No era el efecto de las drogas, sino la imagen que aparecía en el monitor, lo que le había puesto los pelos de punta.

Claro estaba que tampoco era una imagen tan inusual. Se veían personas trabajando atareadas, cocinando, limpiando la ropa, niños yendo a la escuela… Si se obviaba que en vez de cielo había un techo envuelto en una ligera penumbra, habría parecido una calle de lo más normal. Pero André no se había sentido más exasperado en toda su vida.

—¡Pero cuántos…! ¿¡Y todos son vampiros!?

La imagen provenía del gueto situado en los subterráneos de Londinium. El arnés de San Miguel, el traje de combate con el que André paseaba por el fondo del Támesis, iba equipado con varias minicámaras de exploración capaces de moverse de forma independiente. Una de ellas se había infiltrado en los niveles subterráneos y le enviaba imágenes a tiempo real.

—¡Maldito Albión! ¡Pagarán por haber estado criando a tantos monstruos!

La hermana Paula le había encargado la misión de buscar pruebas de la deslealtad de Albión: el infierno al que llamaban gueto. Para empezar, aquellas imágenes probaban de forma incontrovertible su existencia. Claro estaba que lo que no tenía era imágenes que demostraran sin ninguna duda que se trataba de vampiros.

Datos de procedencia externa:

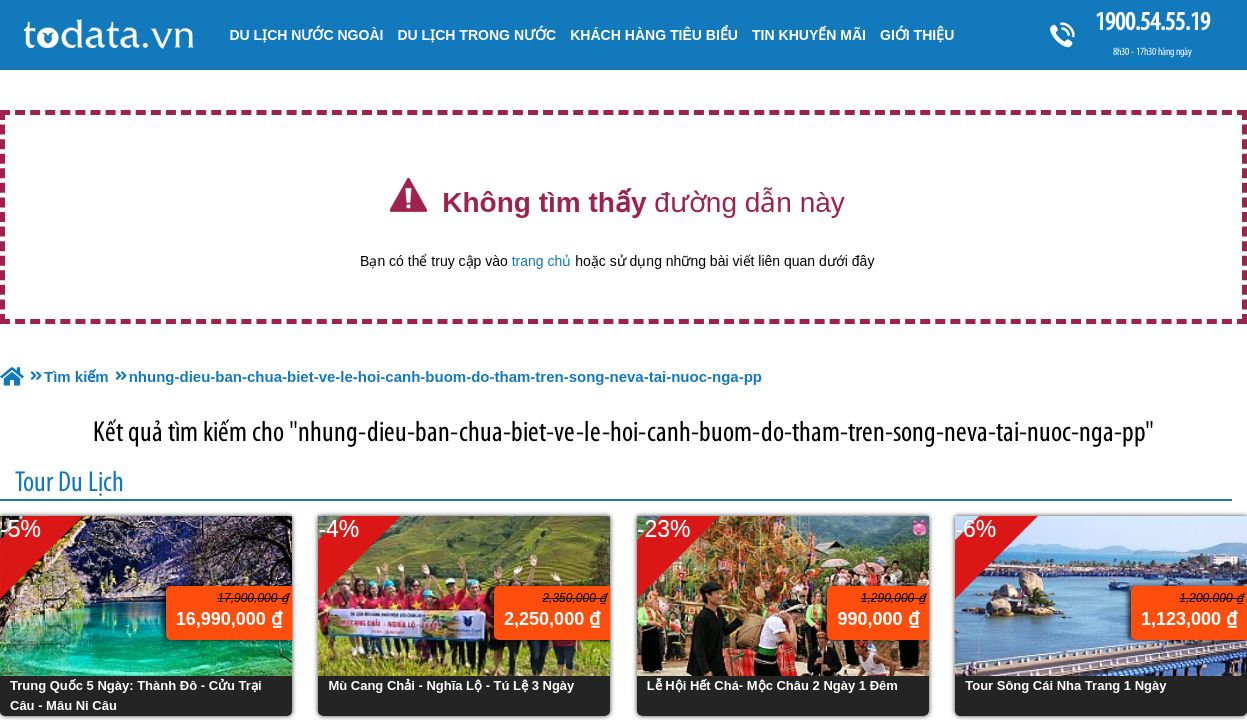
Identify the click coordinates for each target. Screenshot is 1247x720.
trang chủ (542, 261)
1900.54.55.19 (1152, 21)
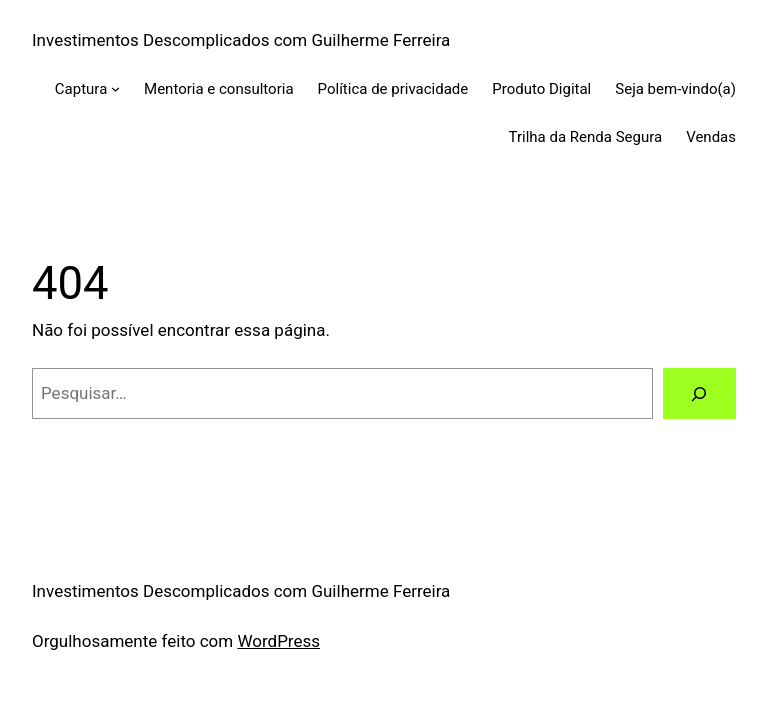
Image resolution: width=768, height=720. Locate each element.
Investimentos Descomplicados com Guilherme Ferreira (241, 40)
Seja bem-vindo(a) (675, 89)
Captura (81, 89)
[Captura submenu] (115, 88)
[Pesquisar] (699, 393)
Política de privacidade (393, 89)
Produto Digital (541, 89)
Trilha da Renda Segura (586, 137)
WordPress (278, 641)
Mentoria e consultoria (219, 89)
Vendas (711, 137)
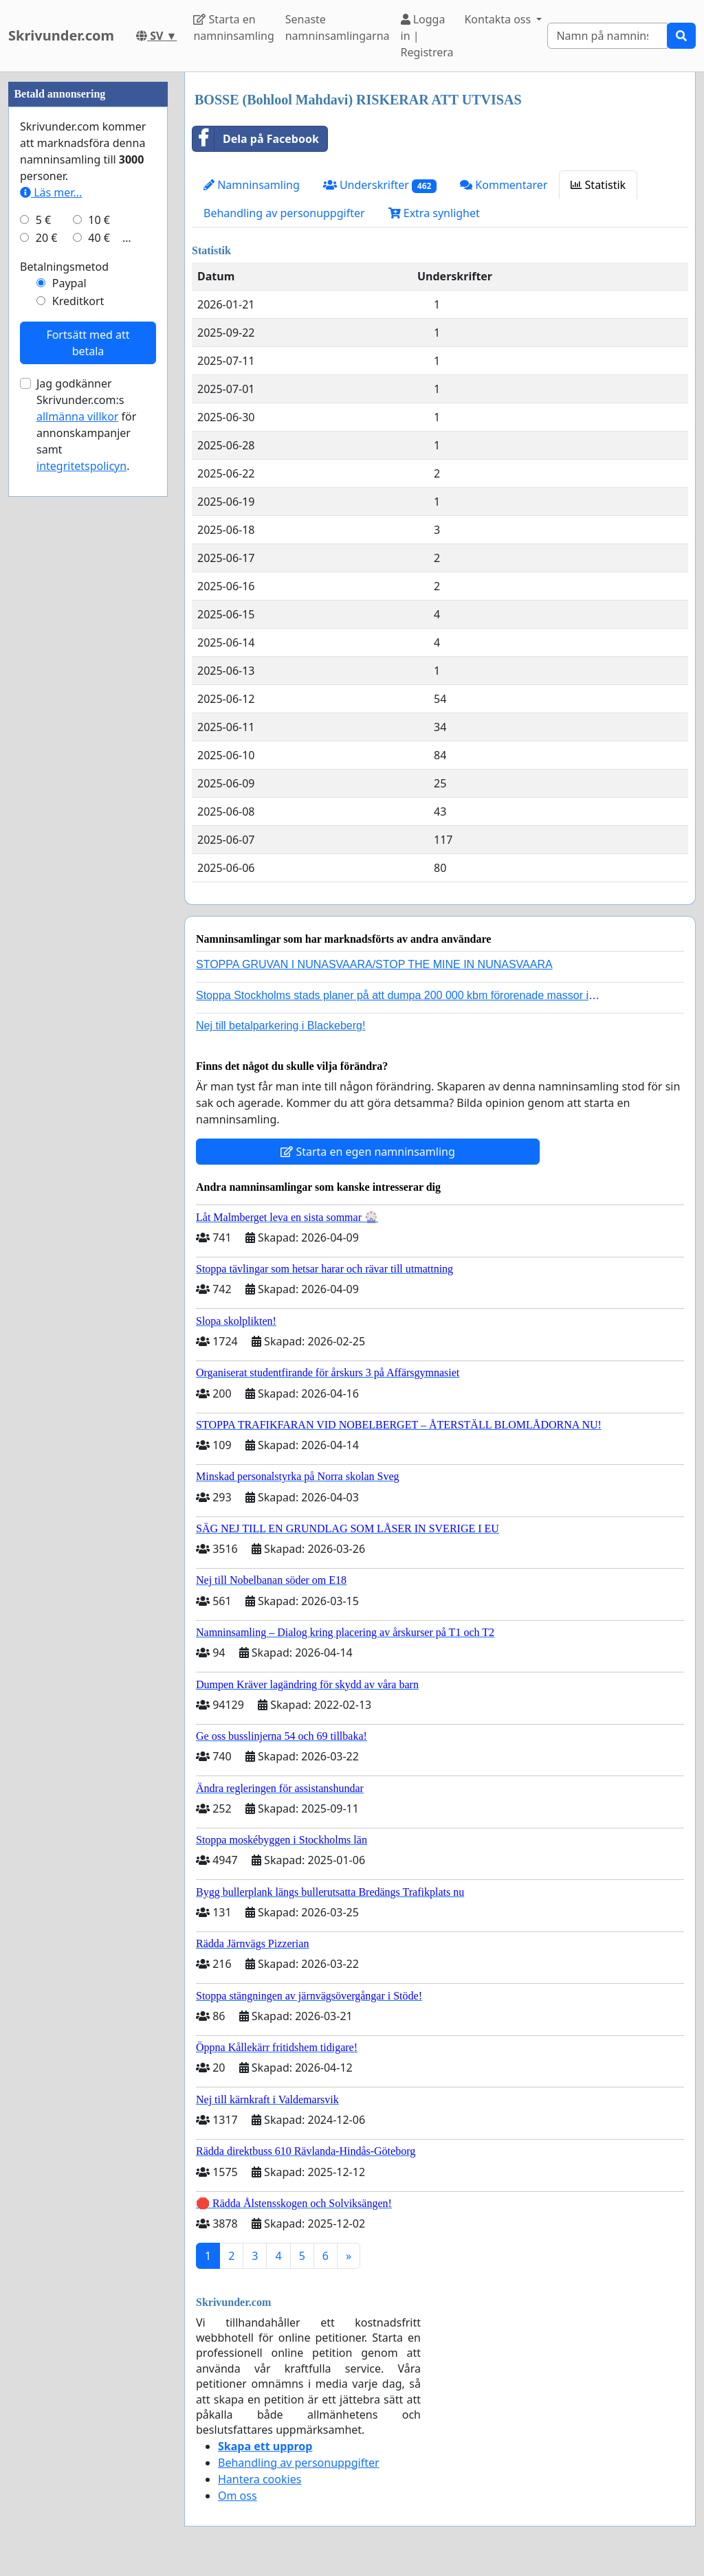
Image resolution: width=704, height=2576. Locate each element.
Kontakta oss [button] (499, 19)
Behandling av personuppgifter (284, 213)
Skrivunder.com (61, 35)
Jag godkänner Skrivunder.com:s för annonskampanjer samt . (86, 837)
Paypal (69, 695)
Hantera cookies (259, 2479)
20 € (47, 650)
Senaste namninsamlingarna (337, 27)
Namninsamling (252, 184)
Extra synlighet (434, 213)
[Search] (607, 36)
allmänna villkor (77, 828)
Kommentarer (503, 184)
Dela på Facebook (255, 138)
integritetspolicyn (81, 878)
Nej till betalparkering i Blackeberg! (280, 1025)
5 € (43, 632)
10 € (99, 632)
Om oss (237, 2495)
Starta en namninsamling (233, 27)
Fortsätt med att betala (87, 755)
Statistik (598, 184)
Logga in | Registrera (427, 36)
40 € (99, 650)
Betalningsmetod (64, 678)
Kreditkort (78, 713)
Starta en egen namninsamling (367, 1151)
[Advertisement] (88, 278)
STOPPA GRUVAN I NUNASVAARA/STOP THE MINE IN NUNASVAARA (374, 964)
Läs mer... (51, 604)
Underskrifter (380, 185)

Al fin y al cabo, se estaban enfrentando a la aristocracia de Albión, famosos por ser los más caraduras. Sólo con aquellas imágenes, seguro que se harían los desentendidos y querrían escapar de sus responsabilidades.

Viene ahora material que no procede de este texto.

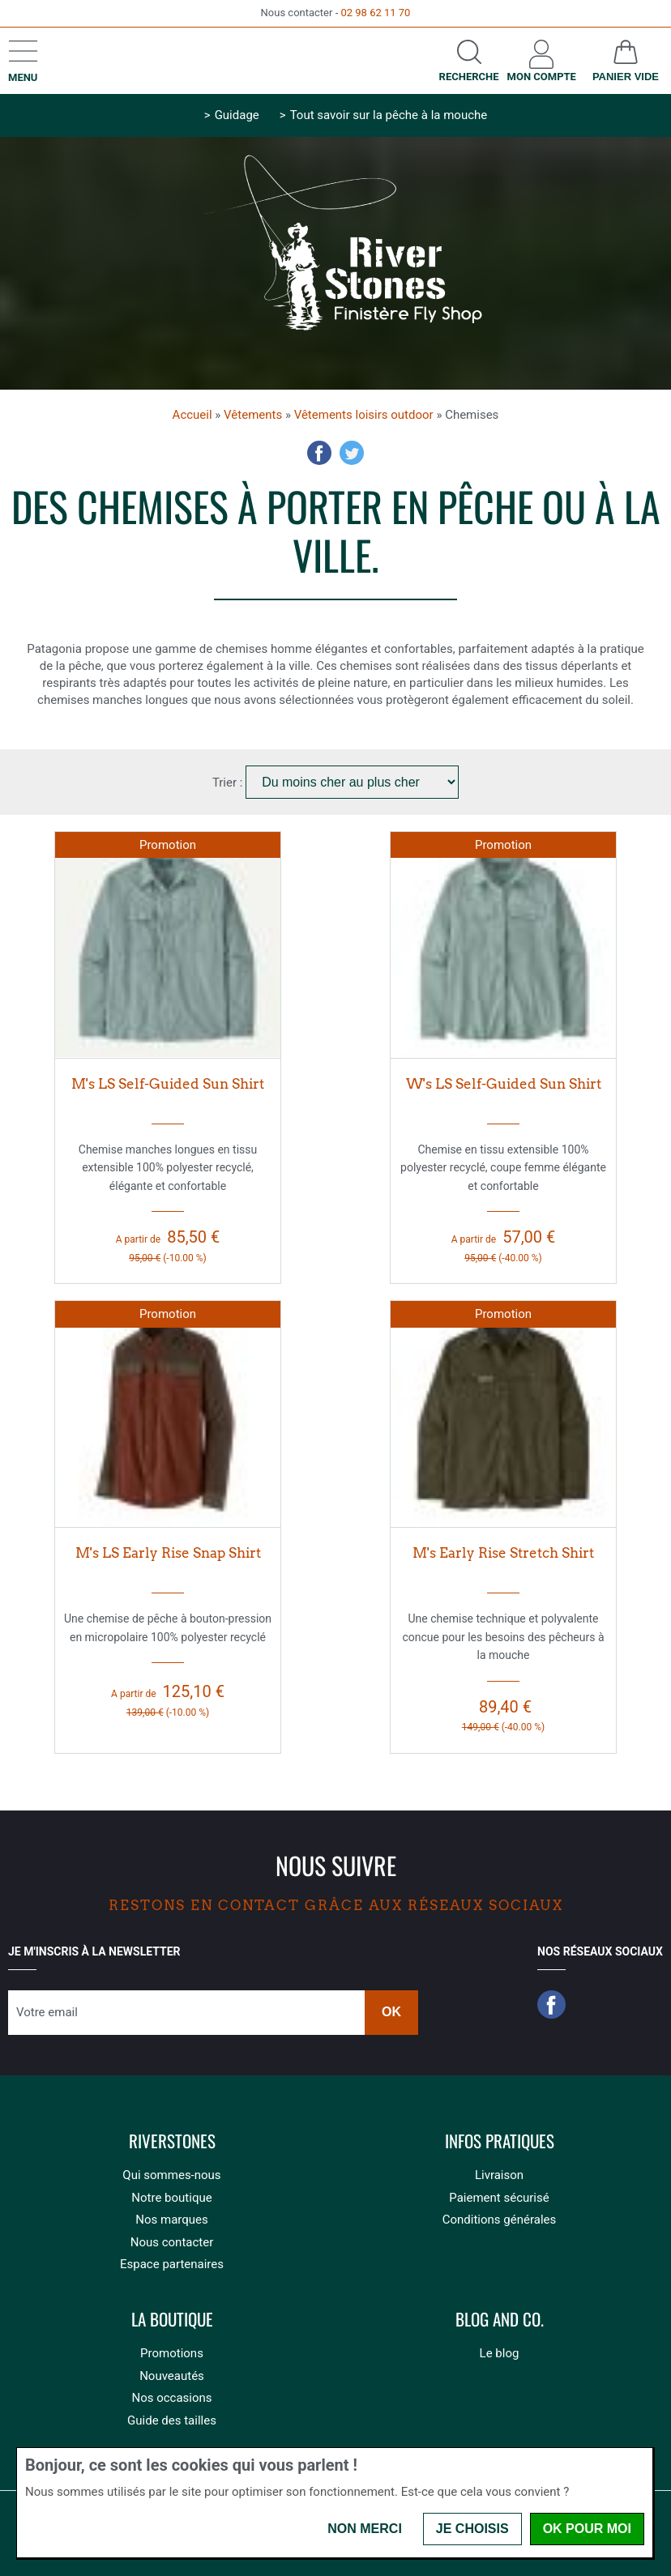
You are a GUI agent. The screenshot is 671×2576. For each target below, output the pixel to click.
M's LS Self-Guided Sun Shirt (167, 1084)
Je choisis (472, 2528)
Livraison (499, 2175)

André volvió a concentrarse en las imágenes. Si hubiera sido la hermana Paula o su mano derecha, el hermano Mateo, no habría dudado en retocarlas y presentarlas como prueba definitiva. Sin embargo, el joven tenía un estricto sentido de la justicia y no se le habría ocurrido hacer tal cosa.

—A ver si encuentro imágenes más impactantes… —se dijo mientras observaba atentamente el monitor—. Alguien chupando sangre o haciendo alguna ceremonia diabólica… Ya veréis, malditos monstruos. ¡El puño de la Justicia caerá sobre vosotr…! ¿¡Eh!?

El rostro del joven se nubló. Frotándose los ojos como si se le hubiera metido una mota de polvo, rebobinó las imágenes para comprobar algo.

Era una habitación en penumbra. La cámara transmitía desde un agujero de ventilación. Una reja metálica desenfocada cubría el campo de visión. Sin embargo, no fue aquello lo que llamó la atención de André.

Al otro lado de la reja, se veían varias figuras hablando. La pareja vestida de negro y el sacerdote de cabellos plateados eran lo de menos. Pero la muchacha que había a su lado y el adolescente…

—¡No p…! ¡No puede ser!

Con la mirada fija en las imágenes, André encendió el intercomunicador.